También solía pedir alguna ampliación de lo que había escuchado por del
apacible maestro. Agradecía, finalmente las “luces sensatas” que le habían
regalado, estrechando la mano de Nazario quien añadía, con esa sonrisa amable
que no le abandonaba y tanto confortaba a las personas que con él hablaban, la
previsible invitación a una nueva y pequeña entrevista. “Si necesitas y te hace bien que volvamos a hablar, no dudes en
pasarte por aquí mañana o en otro momento. Así te podré seguir ayudando a que
te sientas un poco más feliz y seguro de ti mismo”. La mayoría de las
personas que vivían esta singular experiencia dejaban caer alguna o varias
monedas, como muestra de gratitud, en esa curiosa alcancía o “bote recaudador”
que reposaba en el suelo.
La escenificación que se
acaba de narrar se repetía básicamente con otros viandantes que también usaban
de esos 10 o más minutos, a fin de compartir algún problema o desazón que les
estaba afectando.

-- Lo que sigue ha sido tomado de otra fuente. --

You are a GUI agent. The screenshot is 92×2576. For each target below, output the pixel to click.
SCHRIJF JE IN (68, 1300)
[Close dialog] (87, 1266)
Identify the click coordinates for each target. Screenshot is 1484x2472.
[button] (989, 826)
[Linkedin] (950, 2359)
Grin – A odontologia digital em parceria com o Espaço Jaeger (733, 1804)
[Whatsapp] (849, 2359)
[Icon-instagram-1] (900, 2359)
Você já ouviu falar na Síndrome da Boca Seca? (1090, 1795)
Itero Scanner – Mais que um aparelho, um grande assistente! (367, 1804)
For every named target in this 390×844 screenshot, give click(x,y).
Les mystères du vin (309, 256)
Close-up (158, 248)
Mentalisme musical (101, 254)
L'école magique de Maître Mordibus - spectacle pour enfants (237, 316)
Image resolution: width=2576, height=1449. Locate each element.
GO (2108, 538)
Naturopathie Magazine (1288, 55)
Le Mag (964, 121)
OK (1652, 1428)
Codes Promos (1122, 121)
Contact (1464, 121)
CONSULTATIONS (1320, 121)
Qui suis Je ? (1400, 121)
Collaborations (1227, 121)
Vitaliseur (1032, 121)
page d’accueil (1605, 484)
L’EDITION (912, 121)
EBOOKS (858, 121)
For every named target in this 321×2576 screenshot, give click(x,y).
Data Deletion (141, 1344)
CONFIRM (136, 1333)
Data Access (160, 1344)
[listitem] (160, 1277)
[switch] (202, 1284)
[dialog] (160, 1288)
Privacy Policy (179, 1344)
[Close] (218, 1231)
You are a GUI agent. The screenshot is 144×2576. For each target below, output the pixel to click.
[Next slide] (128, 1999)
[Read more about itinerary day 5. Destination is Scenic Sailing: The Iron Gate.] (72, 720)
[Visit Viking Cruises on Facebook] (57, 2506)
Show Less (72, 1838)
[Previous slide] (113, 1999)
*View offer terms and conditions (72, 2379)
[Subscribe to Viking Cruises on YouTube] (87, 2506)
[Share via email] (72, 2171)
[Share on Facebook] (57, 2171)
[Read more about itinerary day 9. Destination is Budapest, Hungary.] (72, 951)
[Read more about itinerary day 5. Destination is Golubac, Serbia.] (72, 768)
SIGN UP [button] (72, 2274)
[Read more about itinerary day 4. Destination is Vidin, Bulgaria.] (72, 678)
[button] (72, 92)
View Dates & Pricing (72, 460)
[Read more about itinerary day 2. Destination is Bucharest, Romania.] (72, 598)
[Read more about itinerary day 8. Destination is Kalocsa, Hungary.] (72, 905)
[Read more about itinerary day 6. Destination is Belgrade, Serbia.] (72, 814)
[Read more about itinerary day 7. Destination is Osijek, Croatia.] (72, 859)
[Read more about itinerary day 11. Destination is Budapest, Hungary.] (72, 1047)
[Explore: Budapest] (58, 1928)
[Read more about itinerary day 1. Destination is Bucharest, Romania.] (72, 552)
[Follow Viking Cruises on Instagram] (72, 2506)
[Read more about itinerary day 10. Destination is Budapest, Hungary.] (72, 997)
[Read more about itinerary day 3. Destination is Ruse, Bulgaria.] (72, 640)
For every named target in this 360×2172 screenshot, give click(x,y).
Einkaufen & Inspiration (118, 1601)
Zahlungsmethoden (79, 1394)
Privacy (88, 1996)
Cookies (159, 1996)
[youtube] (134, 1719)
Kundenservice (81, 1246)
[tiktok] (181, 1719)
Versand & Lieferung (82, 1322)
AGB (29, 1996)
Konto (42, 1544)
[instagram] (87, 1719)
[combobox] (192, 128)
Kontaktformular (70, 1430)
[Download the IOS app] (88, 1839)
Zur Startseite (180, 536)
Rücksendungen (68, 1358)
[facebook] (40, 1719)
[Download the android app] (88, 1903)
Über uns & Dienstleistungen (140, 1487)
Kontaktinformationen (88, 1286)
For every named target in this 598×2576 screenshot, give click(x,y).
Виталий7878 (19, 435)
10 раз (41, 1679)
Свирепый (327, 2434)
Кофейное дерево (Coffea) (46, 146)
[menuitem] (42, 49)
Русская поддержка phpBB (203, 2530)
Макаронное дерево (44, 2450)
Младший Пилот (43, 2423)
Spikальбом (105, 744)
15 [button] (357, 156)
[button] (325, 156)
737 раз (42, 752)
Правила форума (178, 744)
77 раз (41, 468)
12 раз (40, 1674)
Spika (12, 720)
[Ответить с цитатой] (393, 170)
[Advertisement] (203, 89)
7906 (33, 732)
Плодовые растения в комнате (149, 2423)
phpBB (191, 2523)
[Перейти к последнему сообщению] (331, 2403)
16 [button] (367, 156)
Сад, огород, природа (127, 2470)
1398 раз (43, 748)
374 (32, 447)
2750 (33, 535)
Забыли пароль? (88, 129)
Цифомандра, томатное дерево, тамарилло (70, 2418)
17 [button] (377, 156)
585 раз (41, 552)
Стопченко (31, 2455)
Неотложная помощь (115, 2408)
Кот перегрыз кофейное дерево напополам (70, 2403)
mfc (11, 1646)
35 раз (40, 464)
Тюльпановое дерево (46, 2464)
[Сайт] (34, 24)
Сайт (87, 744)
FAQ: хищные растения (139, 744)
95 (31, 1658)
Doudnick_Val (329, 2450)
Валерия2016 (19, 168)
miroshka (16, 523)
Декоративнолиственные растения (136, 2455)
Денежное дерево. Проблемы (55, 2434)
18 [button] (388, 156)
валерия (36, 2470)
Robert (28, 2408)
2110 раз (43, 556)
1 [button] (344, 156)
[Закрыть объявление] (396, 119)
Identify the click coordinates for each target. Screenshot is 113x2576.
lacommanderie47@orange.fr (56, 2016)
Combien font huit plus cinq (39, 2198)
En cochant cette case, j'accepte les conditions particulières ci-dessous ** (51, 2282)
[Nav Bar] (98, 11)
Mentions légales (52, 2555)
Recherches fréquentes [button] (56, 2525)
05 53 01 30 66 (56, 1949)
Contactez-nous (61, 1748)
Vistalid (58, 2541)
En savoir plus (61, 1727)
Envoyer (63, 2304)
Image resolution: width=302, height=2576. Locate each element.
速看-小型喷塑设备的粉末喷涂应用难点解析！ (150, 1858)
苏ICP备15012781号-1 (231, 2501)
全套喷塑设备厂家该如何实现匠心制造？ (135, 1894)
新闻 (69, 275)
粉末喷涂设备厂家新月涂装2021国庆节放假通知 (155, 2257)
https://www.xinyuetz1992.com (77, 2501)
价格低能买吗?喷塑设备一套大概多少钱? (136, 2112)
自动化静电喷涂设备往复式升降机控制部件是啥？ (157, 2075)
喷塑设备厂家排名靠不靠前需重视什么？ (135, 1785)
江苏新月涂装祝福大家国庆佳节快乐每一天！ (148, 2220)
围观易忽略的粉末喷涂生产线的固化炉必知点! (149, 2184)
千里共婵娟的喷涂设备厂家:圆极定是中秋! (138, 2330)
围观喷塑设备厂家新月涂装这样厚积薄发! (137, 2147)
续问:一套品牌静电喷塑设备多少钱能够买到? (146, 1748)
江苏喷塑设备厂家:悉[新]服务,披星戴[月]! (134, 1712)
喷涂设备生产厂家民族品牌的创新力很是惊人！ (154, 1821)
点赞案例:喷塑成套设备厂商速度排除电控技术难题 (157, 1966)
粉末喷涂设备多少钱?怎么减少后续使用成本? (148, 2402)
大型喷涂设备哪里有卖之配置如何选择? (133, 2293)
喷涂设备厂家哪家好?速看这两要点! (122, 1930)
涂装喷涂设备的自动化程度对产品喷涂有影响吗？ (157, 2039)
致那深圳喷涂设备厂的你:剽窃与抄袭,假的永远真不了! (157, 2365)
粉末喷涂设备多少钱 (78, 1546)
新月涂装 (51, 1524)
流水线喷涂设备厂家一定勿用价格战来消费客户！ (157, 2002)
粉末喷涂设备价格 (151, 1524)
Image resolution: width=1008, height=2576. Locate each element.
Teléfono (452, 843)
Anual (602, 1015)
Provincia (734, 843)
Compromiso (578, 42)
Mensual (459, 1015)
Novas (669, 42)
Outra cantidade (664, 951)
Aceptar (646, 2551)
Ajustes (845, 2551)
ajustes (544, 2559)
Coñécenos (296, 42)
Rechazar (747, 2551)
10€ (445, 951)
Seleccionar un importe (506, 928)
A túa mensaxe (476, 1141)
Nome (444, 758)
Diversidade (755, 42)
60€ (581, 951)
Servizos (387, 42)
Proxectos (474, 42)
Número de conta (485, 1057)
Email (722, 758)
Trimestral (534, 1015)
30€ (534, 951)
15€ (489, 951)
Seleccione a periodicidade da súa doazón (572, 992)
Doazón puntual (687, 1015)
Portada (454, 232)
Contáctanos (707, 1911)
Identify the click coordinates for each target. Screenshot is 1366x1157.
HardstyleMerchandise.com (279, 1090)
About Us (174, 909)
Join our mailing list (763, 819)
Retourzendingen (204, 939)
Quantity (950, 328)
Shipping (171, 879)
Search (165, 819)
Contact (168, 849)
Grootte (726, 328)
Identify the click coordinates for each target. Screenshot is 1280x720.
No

Con el paso de los días (y el comentario “boca a boca” que se
realizaba, entre amigos o conocidos) el número de “discípulos” se fue
incrementando de forma tal que, en algunos afortunados momentos, se formaba una
pequeña y heterogénea fila de viandantes, todos esperando pacientemente y con
no disimulada intriga la llegada de su turno, para intercambiar algunas frases
“saludables” con el muy receptivo “enseñante”.
Tal vez podría
considerarse esta experiencia como una nueva modalidad de ofrecer tranquilidad,
esperanza y diálogo, a cambio de tan sólo la voluntad generosa de quien lo recibía.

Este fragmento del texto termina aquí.